## 本文:
________________________
後藤朱実さんのカンボジア訪問記(その1)

環境情報学部4年次(社会人学生)の後藤朱実さんが卒業研究でカンボジアの人々や文化を調べています。今年の3月と9月に現地を訪問し、自分の目と足を使って生のカンボジアを体験して来られました。その様子を報告いただきましたので、以下に掲載します。(10月1日に以下文書を後藤さんの依頼で修正しました。)
 
****** 後藤朱実さんのカンボジア訪問記(その1) ******
 
今年の3月、初めてカンボジアを訪問した。カンボジアの稲作を卒業研究の課題にしていたためである。
 
カンボジアは季節が雨季と乾季に分かれている。3月は丁度乾季の真っただ中であり、雨はほとんど降らず、土地は乾燥状態であった。見たかった水田の稲作は、一部の地域を除いて、あまり見ることが出来なかった。そのような経緯もあって、雨季真っ只中の田んぼの風景が見たくて再び9月に訪れた。
 
まず首都であるプノンペンを出発した。この国では、交通機関があまり良くないため移動に時間がかかる。交通機関としてはバスかドライバー付きの専用車を貸し切るしか方法がない。バスの乗継では、思うように動けないから、滞在期間中、ずっと同じ専用車を頼むしかない。今回も前回と同じドライバーをお願いし、雨季のために4WD車でスタートした。
________________________
## データ部分:

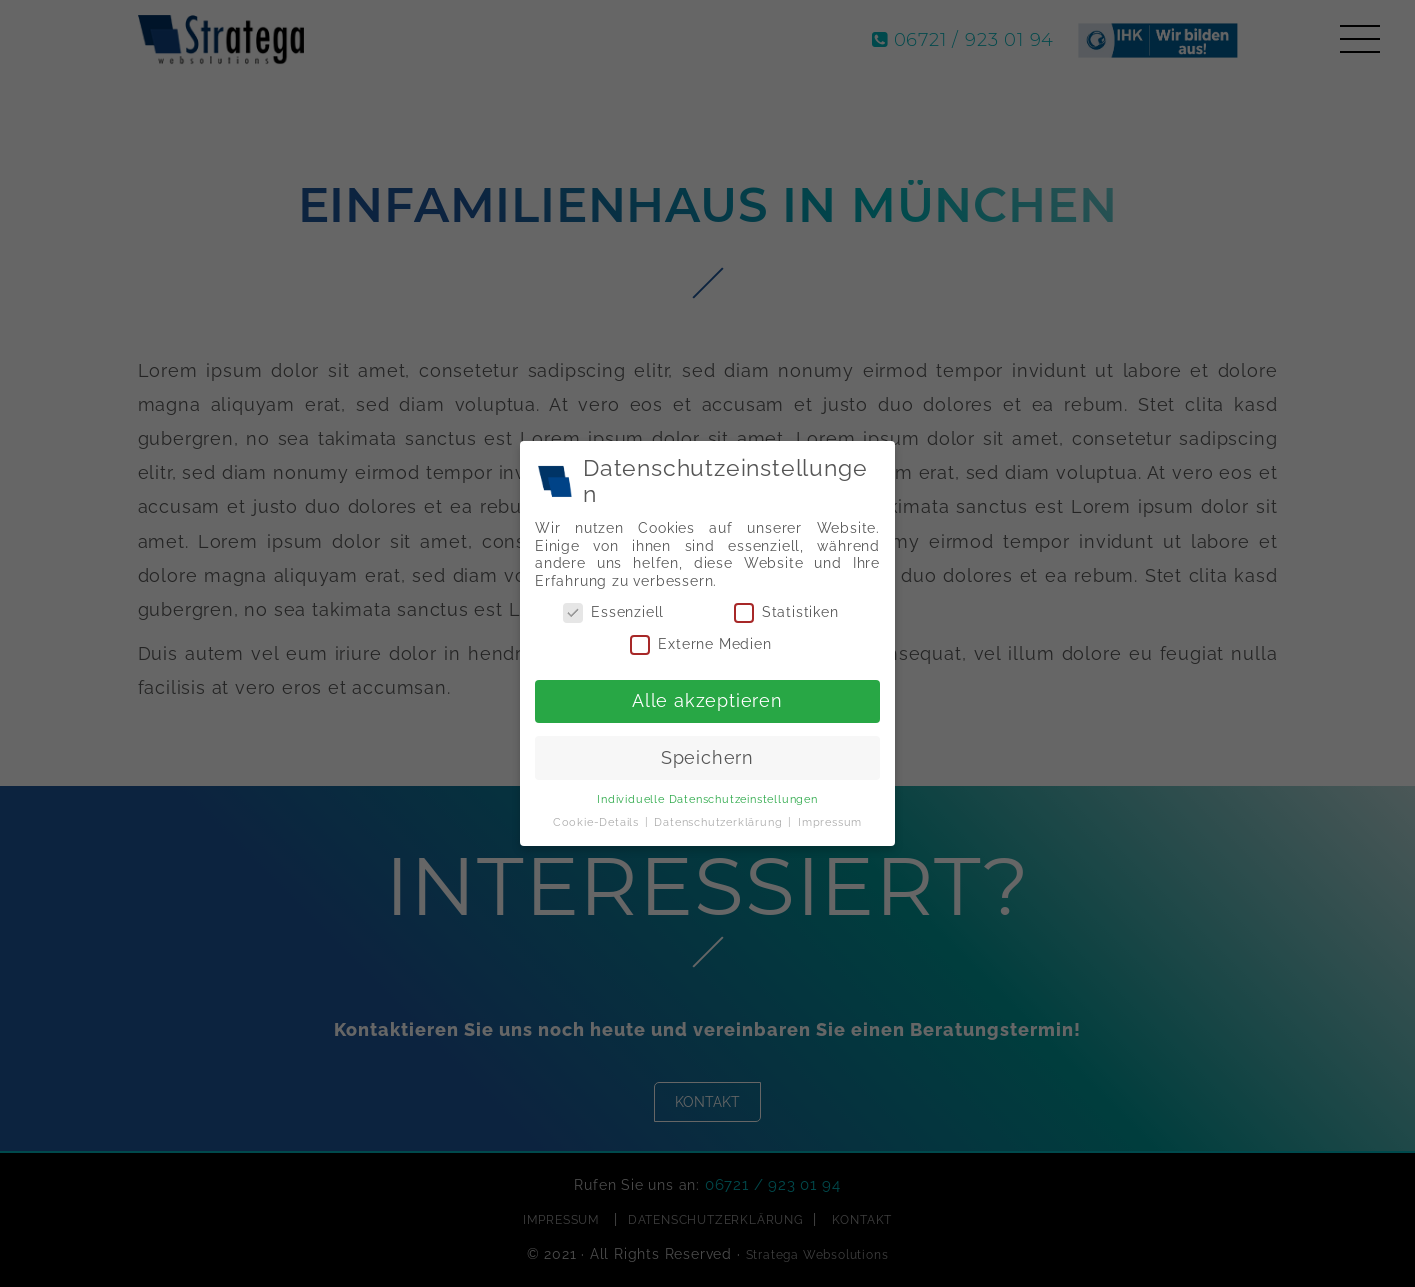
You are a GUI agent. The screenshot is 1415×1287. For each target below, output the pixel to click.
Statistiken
________________________
## 小問 A:
カンボジア訪問記について、次の(i)〜(iii)の記述が本文の内容と合っているかを判定し、それぞれ「はい」または「いいえ」で答えてください。あわせて、判断の決め手となった本文の語句をそのまま引用してください。
(i) 最初の訪問の時期である3月は、乾季の最中であった。
(ii) 滞在中は、主にバスを乗り継いで移動した。
(iii) 9月の訪問では、前回とは別のドライバーに依頼した。
## 小問 B:
カンボジア訪問記のうち、「今年の3月、初めてカンボジア」から「が見たくて再び9月に訪れた。」までをすべて、一字一句違えずに書き写してください。

## 正答 A:
(i) はい。「3月は丁度乾季の真っただ中であり」
(ii) いいえ。「バスの乗継では、思うように動けないから、滞在期間中、ずっと同じ専用車を頼むしかない」
(iii) いいえ。「今回も前回と同じドライバーをお願いし」

## 正答 B:
今年の3月、初めてカンボジアを訪問した。カンボジアの稲作を卒業研究の課題にしていたためである。
 
カンボジアは季節が雨季と乾季に分かれている。3月は丁度乾季の真っただ中であり、雨はほとんど降らず、土地は乾燥状態であった。見たかった水田の稲作は、一部の地域を除いて、あまり見ることが出来なかった。そのような経緯もあって、雨季真っ只中の田んぼの風景が見たくて再び9月に訪れた。